Task goal: Find the lines of the listing that contain the string "number", and return them.

Task input:
=== Begin Enclosure ===

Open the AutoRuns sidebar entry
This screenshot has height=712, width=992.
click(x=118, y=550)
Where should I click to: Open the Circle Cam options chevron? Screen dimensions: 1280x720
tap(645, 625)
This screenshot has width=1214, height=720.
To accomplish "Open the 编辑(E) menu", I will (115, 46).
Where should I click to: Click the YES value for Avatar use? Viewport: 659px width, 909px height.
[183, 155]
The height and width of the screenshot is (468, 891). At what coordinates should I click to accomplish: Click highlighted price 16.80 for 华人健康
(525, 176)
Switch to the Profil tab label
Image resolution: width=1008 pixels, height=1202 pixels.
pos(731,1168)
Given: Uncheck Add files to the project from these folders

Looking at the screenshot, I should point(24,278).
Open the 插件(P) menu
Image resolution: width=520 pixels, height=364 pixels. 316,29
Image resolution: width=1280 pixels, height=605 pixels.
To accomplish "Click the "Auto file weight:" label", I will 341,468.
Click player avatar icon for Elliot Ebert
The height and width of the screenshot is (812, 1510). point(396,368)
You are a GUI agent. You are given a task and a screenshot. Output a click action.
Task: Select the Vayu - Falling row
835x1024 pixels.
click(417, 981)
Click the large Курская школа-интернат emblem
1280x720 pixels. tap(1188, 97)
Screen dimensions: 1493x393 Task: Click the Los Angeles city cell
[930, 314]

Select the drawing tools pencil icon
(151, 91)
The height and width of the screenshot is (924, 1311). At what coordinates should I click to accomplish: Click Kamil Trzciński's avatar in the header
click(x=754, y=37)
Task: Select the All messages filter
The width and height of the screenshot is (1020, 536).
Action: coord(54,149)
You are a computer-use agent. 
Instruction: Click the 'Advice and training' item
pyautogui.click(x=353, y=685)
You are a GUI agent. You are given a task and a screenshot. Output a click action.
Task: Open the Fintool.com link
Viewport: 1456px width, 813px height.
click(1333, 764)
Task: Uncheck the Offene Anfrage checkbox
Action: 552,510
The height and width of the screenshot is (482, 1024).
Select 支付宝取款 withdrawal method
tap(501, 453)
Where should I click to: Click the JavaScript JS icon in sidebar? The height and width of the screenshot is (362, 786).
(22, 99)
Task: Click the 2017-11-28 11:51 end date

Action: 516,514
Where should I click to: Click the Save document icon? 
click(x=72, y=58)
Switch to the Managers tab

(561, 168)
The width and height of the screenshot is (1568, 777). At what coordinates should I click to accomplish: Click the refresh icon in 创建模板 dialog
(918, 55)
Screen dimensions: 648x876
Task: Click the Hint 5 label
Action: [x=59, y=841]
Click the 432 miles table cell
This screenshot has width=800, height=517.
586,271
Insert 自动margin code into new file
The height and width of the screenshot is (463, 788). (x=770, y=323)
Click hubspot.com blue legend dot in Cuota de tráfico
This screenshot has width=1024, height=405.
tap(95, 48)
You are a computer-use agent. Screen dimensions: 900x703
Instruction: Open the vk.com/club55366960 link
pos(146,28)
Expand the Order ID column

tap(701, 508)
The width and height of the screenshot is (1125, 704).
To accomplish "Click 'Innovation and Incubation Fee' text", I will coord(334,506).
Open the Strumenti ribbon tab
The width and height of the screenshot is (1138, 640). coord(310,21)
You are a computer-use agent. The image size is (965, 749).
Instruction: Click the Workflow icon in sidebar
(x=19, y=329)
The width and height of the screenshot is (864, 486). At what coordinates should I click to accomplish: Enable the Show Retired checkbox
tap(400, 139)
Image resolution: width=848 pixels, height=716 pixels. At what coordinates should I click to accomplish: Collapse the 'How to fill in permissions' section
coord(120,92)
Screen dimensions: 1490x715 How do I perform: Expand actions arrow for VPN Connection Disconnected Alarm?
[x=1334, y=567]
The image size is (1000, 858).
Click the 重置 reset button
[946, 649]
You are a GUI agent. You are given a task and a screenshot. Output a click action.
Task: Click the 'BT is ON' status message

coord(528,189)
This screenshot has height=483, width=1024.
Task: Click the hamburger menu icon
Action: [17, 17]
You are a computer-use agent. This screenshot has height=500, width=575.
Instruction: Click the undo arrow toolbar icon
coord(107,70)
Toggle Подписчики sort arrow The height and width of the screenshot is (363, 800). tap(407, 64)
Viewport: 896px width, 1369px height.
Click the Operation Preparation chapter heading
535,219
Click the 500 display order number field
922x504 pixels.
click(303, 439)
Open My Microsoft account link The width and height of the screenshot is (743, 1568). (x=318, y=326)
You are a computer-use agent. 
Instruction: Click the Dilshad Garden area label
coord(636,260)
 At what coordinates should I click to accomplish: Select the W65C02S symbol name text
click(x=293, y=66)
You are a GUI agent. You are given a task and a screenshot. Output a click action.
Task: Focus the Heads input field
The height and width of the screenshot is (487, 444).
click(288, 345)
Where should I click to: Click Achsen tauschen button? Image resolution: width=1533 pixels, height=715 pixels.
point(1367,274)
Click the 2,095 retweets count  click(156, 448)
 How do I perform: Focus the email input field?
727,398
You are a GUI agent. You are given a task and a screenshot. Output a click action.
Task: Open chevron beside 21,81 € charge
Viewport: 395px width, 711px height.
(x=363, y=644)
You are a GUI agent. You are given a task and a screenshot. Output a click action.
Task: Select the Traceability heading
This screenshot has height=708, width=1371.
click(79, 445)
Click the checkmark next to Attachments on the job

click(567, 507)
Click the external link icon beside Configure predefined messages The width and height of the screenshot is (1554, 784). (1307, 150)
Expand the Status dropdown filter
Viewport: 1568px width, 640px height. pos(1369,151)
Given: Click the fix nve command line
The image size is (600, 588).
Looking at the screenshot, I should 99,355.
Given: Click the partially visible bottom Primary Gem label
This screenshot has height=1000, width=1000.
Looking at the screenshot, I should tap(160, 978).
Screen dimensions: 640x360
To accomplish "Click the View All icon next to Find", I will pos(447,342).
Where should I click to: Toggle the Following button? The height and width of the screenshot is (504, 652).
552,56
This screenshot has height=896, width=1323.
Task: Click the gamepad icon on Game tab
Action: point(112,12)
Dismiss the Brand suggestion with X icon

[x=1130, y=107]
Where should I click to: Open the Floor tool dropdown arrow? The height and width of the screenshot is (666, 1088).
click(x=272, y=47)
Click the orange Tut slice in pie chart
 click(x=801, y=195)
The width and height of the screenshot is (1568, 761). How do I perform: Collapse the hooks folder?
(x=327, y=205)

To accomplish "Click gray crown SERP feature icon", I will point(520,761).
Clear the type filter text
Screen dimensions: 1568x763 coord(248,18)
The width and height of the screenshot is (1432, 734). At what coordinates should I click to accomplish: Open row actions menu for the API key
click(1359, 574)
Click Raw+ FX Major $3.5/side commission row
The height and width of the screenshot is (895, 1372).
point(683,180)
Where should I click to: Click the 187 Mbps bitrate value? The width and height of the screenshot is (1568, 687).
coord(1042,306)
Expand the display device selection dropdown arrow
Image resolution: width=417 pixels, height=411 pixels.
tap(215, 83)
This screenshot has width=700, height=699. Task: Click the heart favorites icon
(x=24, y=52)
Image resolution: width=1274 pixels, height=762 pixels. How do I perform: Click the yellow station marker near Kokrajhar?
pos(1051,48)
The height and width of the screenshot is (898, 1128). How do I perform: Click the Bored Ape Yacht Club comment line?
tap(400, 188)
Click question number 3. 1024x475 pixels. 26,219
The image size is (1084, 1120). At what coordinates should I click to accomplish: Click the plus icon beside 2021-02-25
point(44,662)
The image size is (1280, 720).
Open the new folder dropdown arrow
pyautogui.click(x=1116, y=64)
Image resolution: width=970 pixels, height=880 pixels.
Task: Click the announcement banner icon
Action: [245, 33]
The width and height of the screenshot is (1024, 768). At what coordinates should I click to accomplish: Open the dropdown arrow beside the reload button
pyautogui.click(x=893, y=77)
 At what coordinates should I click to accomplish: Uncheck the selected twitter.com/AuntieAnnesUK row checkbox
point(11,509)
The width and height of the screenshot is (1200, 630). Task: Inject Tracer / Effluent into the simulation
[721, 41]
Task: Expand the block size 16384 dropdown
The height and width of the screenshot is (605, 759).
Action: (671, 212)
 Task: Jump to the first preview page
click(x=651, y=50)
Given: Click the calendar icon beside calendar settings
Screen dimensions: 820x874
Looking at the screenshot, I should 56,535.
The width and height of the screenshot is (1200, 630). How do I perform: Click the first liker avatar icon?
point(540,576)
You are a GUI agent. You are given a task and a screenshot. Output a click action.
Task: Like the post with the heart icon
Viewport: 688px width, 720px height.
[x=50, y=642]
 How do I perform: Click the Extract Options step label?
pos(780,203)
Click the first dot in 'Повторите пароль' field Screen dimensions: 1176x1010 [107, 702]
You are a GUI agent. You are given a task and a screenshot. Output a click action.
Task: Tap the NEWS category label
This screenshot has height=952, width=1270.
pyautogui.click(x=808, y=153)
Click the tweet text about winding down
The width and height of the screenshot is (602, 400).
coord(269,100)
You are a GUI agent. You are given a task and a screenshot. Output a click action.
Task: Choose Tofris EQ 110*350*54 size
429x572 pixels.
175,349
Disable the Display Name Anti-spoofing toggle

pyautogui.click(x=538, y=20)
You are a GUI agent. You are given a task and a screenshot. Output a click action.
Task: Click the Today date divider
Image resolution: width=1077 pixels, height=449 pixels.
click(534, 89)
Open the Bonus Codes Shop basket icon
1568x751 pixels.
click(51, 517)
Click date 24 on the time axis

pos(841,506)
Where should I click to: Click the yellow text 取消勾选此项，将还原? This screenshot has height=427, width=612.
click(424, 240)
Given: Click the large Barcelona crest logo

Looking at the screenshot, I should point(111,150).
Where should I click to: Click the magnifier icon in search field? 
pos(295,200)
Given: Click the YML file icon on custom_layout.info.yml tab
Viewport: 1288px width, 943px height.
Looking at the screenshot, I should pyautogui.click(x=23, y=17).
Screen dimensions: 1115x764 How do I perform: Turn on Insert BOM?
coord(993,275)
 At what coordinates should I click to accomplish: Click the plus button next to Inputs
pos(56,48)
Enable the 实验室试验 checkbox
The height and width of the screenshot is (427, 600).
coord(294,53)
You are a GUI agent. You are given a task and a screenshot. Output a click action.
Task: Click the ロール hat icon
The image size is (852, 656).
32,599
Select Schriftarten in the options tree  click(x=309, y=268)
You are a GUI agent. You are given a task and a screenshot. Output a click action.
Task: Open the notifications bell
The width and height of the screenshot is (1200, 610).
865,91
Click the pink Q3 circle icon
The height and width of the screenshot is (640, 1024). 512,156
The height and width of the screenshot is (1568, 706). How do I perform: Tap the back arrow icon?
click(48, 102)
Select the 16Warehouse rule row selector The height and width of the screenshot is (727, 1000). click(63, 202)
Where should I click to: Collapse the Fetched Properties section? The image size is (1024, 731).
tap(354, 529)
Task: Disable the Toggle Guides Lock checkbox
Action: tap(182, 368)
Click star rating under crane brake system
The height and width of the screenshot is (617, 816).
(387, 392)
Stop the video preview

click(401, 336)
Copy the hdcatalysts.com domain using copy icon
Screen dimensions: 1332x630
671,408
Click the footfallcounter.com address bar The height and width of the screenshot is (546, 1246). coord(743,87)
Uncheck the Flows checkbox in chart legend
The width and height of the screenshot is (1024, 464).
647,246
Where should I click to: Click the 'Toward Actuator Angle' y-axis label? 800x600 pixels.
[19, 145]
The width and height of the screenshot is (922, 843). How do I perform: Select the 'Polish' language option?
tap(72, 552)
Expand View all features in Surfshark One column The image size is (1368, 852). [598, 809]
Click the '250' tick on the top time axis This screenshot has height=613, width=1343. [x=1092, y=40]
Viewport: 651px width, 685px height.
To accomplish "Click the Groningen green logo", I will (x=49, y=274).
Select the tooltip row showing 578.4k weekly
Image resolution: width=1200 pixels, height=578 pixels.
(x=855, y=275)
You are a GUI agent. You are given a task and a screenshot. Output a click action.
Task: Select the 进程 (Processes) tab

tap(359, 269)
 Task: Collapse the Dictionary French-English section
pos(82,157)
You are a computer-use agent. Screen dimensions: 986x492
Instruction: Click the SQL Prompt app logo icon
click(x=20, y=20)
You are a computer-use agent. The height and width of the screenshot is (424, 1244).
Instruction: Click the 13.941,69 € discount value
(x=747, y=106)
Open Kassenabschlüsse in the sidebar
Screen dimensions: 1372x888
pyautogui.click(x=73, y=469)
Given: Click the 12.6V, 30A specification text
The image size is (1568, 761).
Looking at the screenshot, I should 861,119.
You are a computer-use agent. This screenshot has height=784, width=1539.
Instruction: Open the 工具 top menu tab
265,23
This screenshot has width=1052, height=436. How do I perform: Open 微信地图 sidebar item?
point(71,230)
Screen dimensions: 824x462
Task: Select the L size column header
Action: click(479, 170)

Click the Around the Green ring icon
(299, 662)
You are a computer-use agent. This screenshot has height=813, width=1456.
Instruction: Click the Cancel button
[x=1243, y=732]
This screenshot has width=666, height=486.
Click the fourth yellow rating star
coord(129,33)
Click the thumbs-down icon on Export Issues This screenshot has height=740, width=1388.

=== End Enclosure ===

Result of the exercise:
Click the 500 display order number field
Click question number 3. 1024x475 pixels. 26,219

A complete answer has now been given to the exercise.